Les victimes ont assigné le transporteur Blue Air devant la Judecătoria Bacău (tribunal de première instance de Bacău, Roumanie). Devant les juges nationaux, elles ont demandé que la compagnie Blue Air soit condamnée à leur payer respectivement 437 euros et 386 euros à titre de préjudice matériel, résultant d’une retenue sur salaire.

Las magistrats européens saisis d’une question préjudicielles devaient trancher la problématique liée à la prise en charge par le transporteur aérien du préjudice économique (perte de salaires, manque à gagner).
Les passagers retardataires ont obtenu gain de cause :

« (…) En premier lieu, l’article 7, paragraphe 1, sous b), du règlement (CE) no 261/2004 du Parlement européen et du Conseil, du 11 février 2004, établissant des règles communes en matière d’indemnisation et d’assistance des passagers en cas de refus d’embarquement et d’annulation ou de retard important d’un vol, et abrogeant le règlement (CEE) no 295/91, doit être interprété en ce sens que le montant prévu à cette disposition ne vise pas à indemniser un préjudice tel qu’une perte de salaire, en deuxième lieu, ce préjudice peut faire l’objet de l’indemnisation complémentaire prévue à l’article 12, paragraphe 1, du règlement no 261/2004, et en troisième lieu, il appartient à la juridiction de renvoi de déterminer et d’apprécier les différents éléments constitutifs dudit préjudice, ainsi que l’ampleur de l’indemnisation de celui-ci, sur la base juridique pertinente ».

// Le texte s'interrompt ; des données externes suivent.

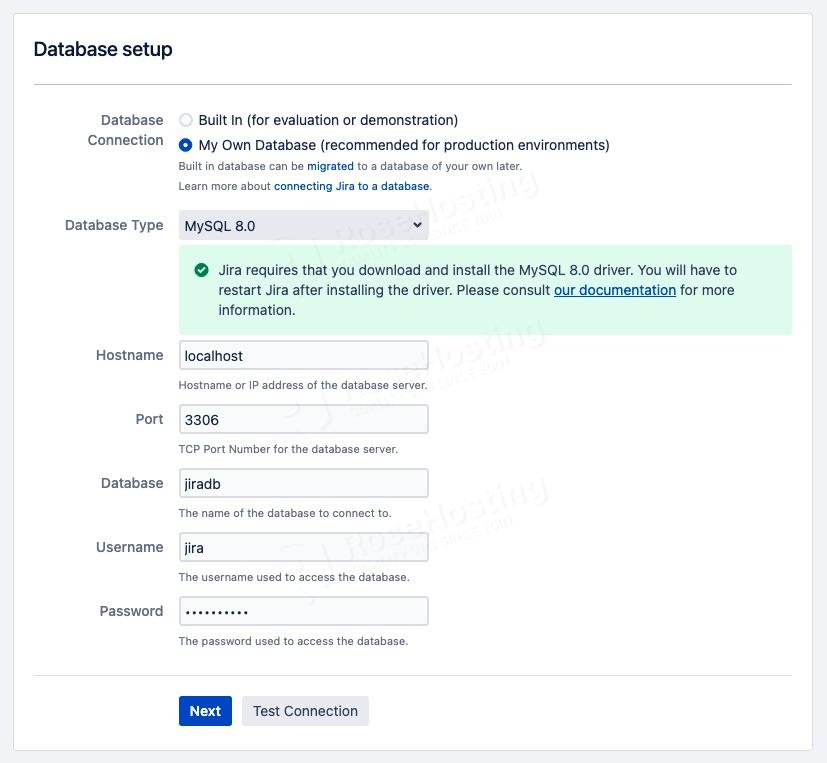Click the green success checkmark icon
This screenshot has width=827, height=763.
[201, 270]
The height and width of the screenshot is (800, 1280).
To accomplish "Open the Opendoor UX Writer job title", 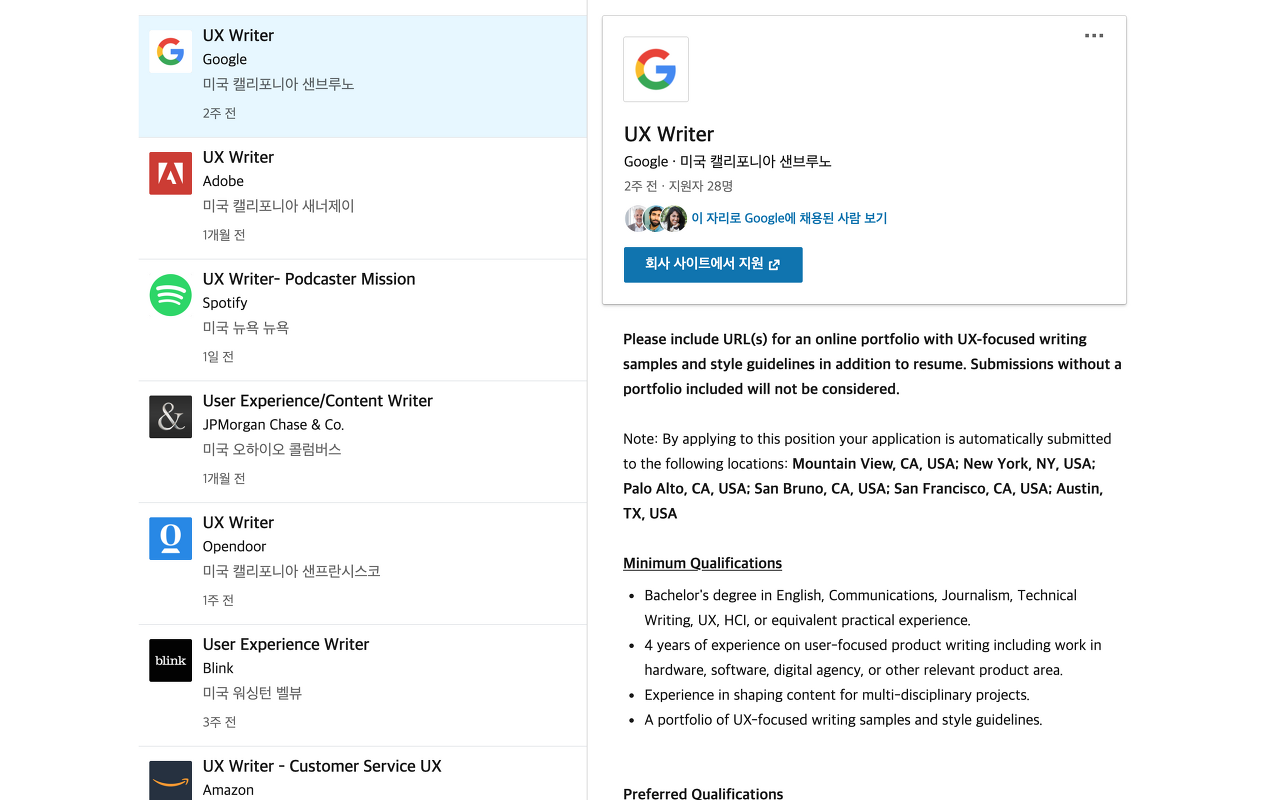I will point(238,523).
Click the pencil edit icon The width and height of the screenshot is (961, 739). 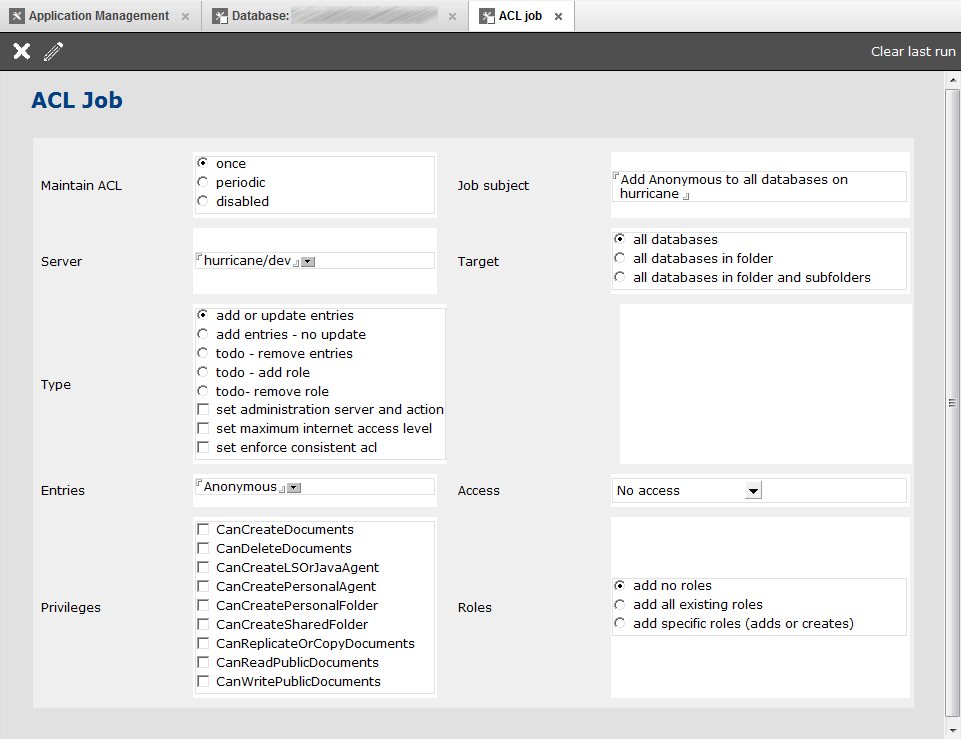(x=53, y=52)
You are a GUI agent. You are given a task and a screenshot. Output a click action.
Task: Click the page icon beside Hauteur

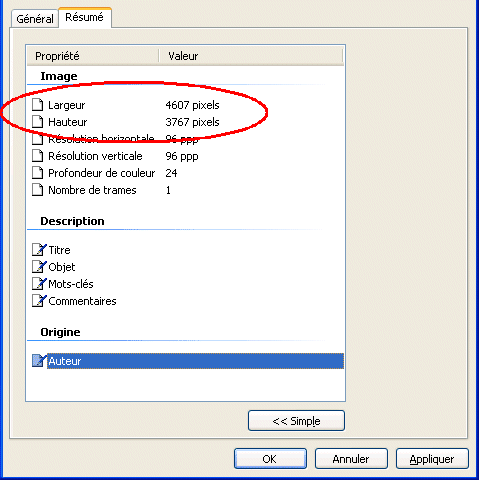[x=38, y=122]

La production de bulletins de salaires mentionnant la retenue pratiquée par l’employeur devra, a priori, suffire pour justifier de la réalité de la retenue et donc du droit à l’indemnisation de ce poste du préjudice désormais indemnisable par le transporteur aérien.
Notons que si la retenue est inférieure aux forfaits prévus par le Règlement, elle doit logiquement, être comprise dans le forfait acquis par le passager.